DO THIS: Convert the listing below into a numbered list, omitting any blank lines.

========

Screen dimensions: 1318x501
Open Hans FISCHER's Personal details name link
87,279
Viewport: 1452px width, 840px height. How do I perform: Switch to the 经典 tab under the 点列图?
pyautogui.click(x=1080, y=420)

========

WRITTEN REPLY:
1. Screen dimensions: 1318x501
2. Open Hans FISCHER's Personal details name link
3. 87,279
4. Viewport: 1452px width, 840px height. How do I perform: Switch to the 经典 tab under the 点列图?
5. pyautogui.click(x=1080, y=420)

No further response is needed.